Malte and Ola (who is also executive producer) saw my work on Cordon and they liked the roughness, the ugliness, and the organic, intense human feel of the show,” Reybrouck recalls. “They wanted to stay away from the more traditionally styled, cold policiers like The Killing.”
Reybrouck was brought in by Jan De Clercq of Lumière, which co-produced the series, to handle the finale’s plot transition from Stockholm to Brussels. “I wanted my episodes to suck you into a mood, rather than just a detective plot,” he says. “Also, I invested a lot of time in finding the right locations. With the help of my DoP, Christophe Nuyens, I think we gave a beautiful impression of Brussels.”
Reybrouck’s next assignment is Undercover, a Belgian-Dutch coproduction about the plot to catch a major ecstasy producer. “It’s a Netflix Original Series which is going to be broadcast worldwide. So yes, the pressure is on!”
It’s a Netflix Original Series, so the pressure is on!
Adil & Billal: Two to watch
Every year entertainment industry bible Variety names 10 directors to watch in the year ahead. Michaël R. Roskam made the list for 2012, following the sensational reception of Bullhead. Now directing duo Adil El Arbi and Bilall Fallah have been listed for 2018, looking forward to their third feature Gangsta.

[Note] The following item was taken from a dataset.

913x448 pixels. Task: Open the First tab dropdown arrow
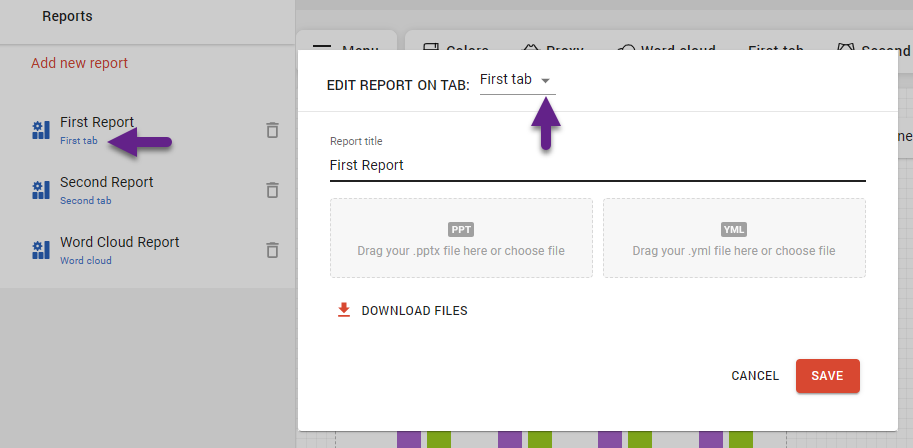click(545, 80)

While this recognition will raise their profiles in Hollywood, El Arbi and Fallah have already made their mark. Their names are linked to a planned fourth film in the Beverly Hills Cop series, with Eddie Murphy, and they have directed for TV, with episodes of the series Snowfall and a pilot for Scalped. Their breakthrough was the feature Black, a Romeo-and-Juliet tale set among warring gangs from different ethnic communities in Brussels. “The thing with Black is that it is really edgy and really raw, but at the same time universal and open, and slick in the way the camera moves,” says Fallah.” That’s the style that we are always asked for.”

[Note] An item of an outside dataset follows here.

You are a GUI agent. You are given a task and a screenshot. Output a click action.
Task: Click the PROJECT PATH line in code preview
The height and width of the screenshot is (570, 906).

Snowfall is set in Los Angeles during a crack cocaine epidemic in the 1980s, while Scalped is a modern-day crime story set on a Native American Indian reservation. “They saw Snowfall and they saw Black, and they were confident that we could do it.”
Working in the US has been an eye-opening experience. “In Hollywood you get everything you want, so we can make things bigger. And in our heads things are always big!” But with more money on the table, producers are far more involved. “You really have to work with the producers’ vision, whereas in Belgium you have the freedom to do strictly your own, director’s vision.”

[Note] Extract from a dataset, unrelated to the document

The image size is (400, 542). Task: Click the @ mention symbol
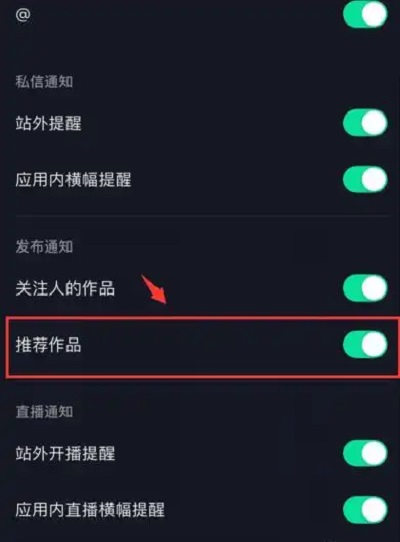(23, 15)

Their own vision returns in Gangsta, the story of four small-time drug dealers from Antwerp who are catapulted into the big league when they steal a shipment of cocaine. “Gangsta is a Belgian story, but every time we make something we want it to go international.” Now the pair are looking forward to their next US project. “Maybe it’s going to be another pilot or a series, but we hope that, in 2018, we can make our first Hollywood movie.”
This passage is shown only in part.